Track: Teach Hurdle Timing for the Steeplechase

Track: Teach Hurdle Timing for the Steeplechase

Dick Moss, Editor, PE

Unlike most other hurdling events, runners in the steeplechase don't know in advance which leg will be forward when they reach the barriers. As a result, they must decide upon a lead leg before reaching each steeple.

Ideally, they should make this decision several meters away, so, if necessary, they can make subtle changes in stride length instead of wasting energy by chopping their stride or overstriding at the last second.
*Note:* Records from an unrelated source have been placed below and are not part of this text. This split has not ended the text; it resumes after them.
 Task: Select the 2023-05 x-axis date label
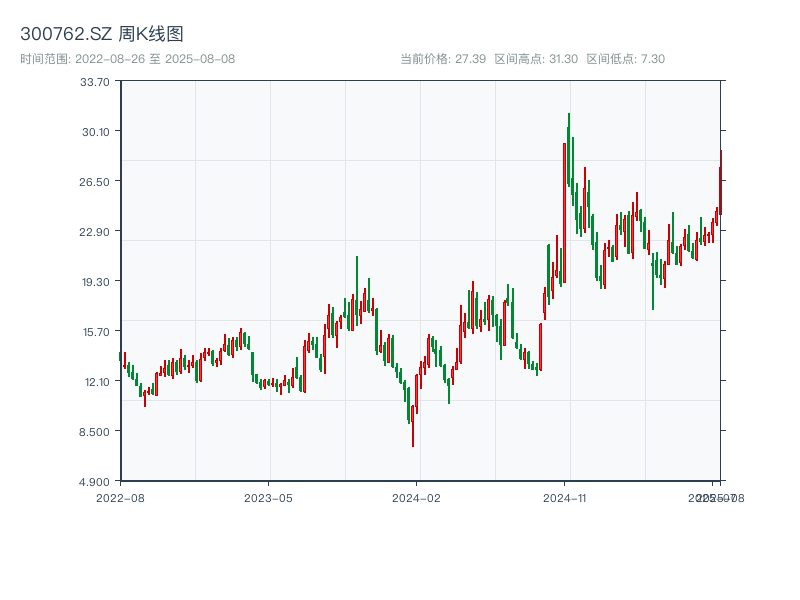tap(268, 497)
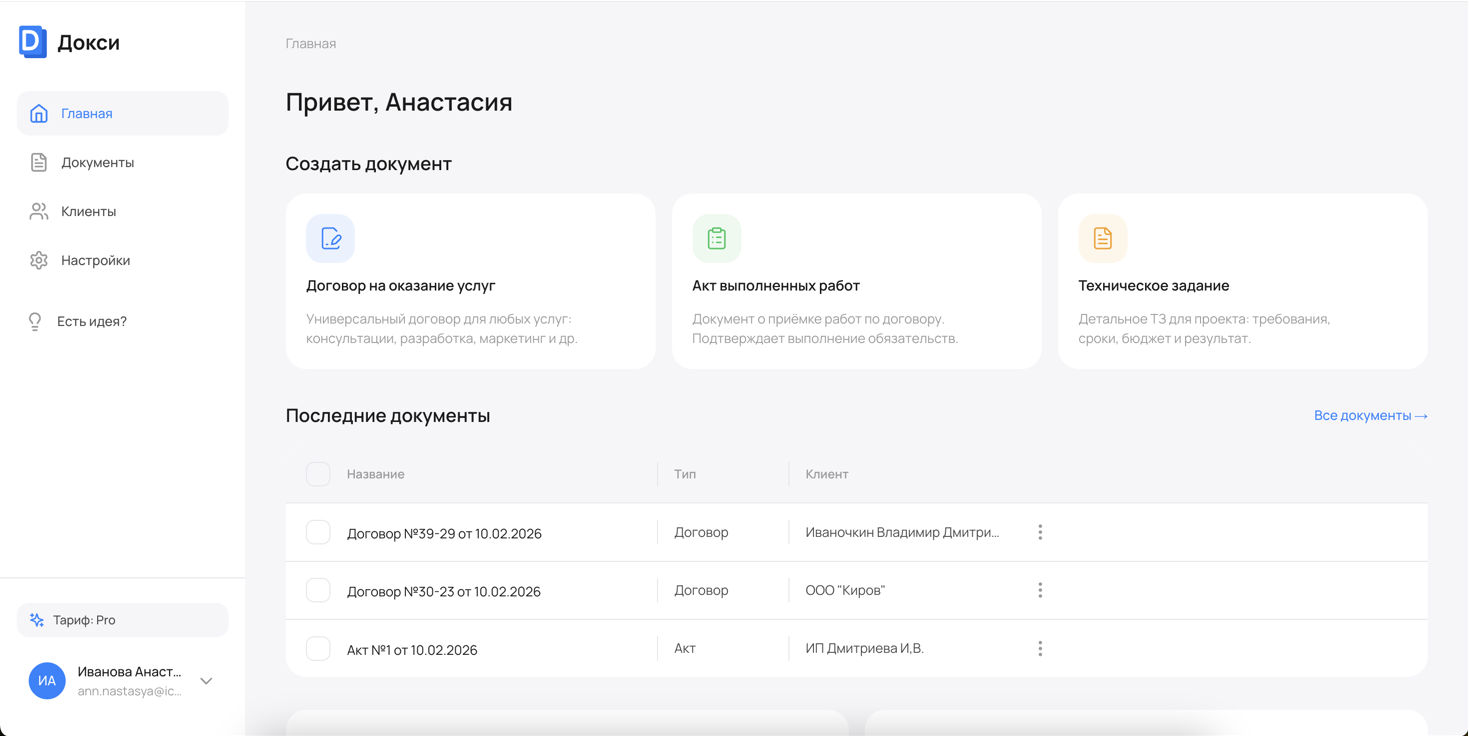
Task: Click the orange technical task document icon
Action: tap(1103, 238)
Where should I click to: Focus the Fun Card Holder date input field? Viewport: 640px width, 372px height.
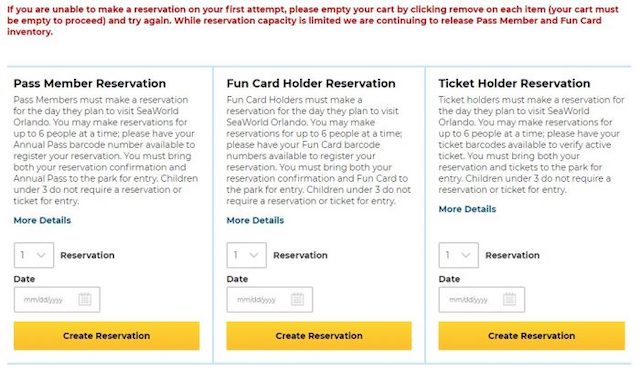[x=270, y=300]
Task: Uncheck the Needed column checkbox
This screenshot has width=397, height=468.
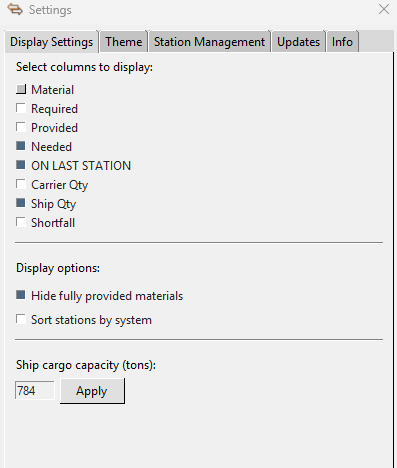Action: coord(21,146)
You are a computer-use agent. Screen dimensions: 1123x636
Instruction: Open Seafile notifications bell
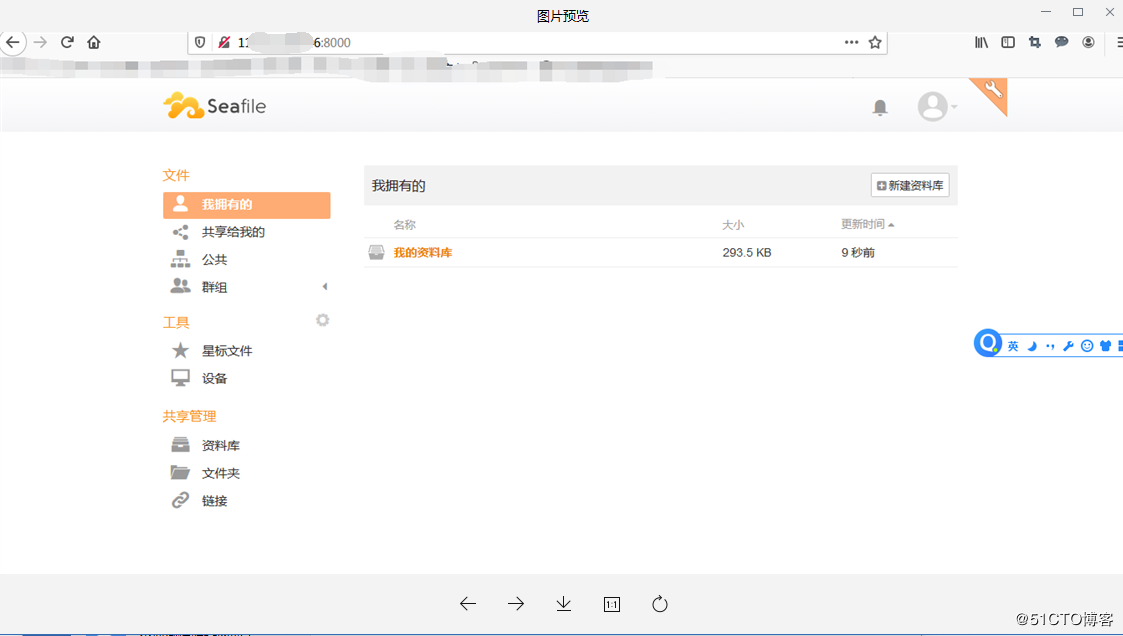pos(879,106)
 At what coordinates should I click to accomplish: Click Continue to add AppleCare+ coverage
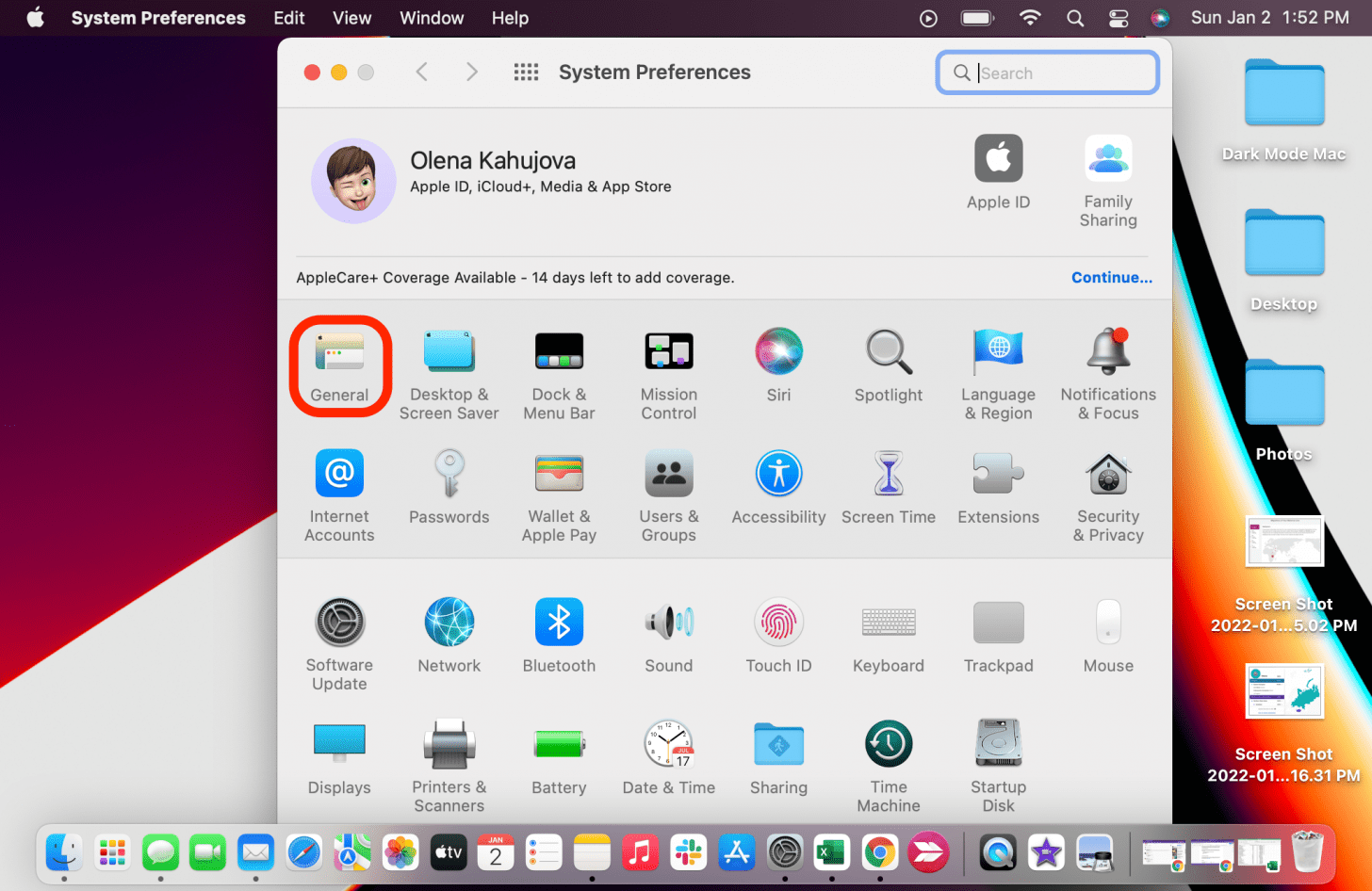tap(1112, 277)

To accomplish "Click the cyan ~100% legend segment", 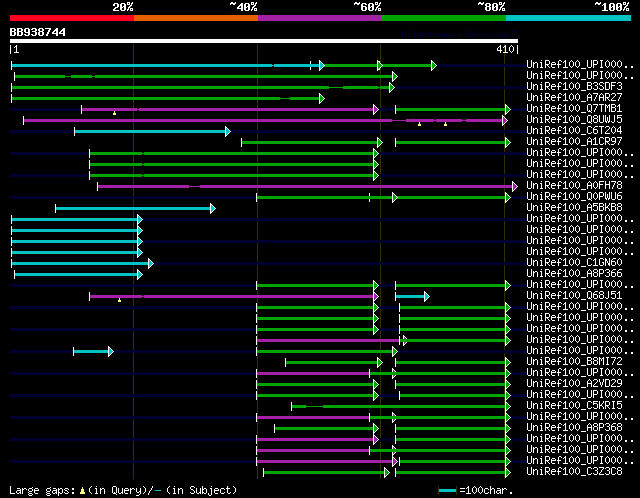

Stride Adjustment Exercises
You can use warmups to develop the ability of your steeplechasers to judge their lead leg. Place a number of low hurdles or sticks randomly around the track and have your runners jog over them as they run warmup laps. Instruct them to focus on these low barriers as they approach, and to smoothly adjust their stride pattern so they clear the barrier without chopping or over-extending their stride.

They can incorporate similar drills into their normal distance runs. Have them spot a crack in the pavement, a stick on a path or a sidewalk curb, and pretend it's a steeple barrier that they must clear smoothly. After a while, the ability to adjust their strides and decide on a lead leg well in advance of the barrier will become very natural.

This exercise is also valuable for 400m hurdlers—especially those who have yet to establish a stride pattern between hurdles.

Dick Moss (Editor), Physical Education Update.